### Job:
Copy the material word for word, starting at the line containing "You are a computer-use" and continuing through the end of the material.

### Click-target data:
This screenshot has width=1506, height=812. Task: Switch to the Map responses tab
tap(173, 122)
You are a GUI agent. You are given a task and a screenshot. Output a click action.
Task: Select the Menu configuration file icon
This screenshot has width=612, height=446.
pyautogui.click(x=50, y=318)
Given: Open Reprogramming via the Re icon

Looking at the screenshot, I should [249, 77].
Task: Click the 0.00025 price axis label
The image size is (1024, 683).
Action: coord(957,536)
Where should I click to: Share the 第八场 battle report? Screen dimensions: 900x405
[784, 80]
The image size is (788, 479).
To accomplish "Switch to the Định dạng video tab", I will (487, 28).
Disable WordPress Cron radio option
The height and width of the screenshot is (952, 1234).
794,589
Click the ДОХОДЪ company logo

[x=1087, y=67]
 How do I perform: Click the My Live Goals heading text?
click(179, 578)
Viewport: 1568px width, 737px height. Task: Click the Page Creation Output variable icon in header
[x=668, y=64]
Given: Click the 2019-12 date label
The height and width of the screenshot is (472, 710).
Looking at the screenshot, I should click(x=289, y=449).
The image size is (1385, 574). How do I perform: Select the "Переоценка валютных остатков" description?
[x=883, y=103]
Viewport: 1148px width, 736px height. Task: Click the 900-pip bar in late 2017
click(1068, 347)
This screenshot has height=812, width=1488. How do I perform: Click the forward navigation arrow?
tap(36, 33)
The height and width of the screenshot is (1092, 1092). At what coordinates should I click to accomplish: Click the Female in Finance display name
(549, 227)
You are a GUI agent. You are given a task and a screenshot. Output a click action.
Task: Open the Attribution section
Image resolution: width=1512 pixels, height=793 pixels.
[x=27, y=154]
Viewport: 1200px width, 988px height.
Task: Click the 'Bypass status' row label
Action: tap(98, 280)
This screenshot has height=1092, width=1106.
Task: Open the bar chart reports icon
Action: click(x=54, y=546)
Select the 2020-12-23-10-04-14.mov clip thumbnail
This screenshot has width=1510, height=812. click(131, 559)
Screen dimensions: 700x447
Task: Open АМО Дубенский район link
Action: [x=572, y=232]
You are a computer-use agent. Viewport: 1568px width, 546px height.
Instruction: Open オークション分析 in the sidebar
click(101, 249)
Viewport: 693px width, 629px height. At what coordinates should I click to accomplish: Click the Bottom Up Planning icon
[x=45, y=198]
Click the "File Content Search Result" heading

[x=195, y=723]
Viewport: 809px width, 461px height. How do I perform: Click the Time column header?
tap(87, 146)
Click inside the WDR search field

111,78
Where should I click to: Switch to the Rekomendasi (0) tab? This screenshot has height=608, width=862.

### Response to the exercise:
You are a computer-use agent. Viewport: 1568px width, 546px height.
Instruction: Open オークション分析 in the sidebar
click(101, 249)
Viewport: 693px width, 629px height. At what coordinates should I click to accomplish: Click the Bottom Up Planning icon
[x=45, y=198]
Click the "File Content Search Result" heading

[x=195, y=723]
Viewport: 809px width, 461px height. How do I perform: Click the Time column header?
tap(87, 146)
Click inside the WDR search field

111,78
Where should I click to: Switch to the Rekomendasi (0) tab? This screenshot has height=608, width=862.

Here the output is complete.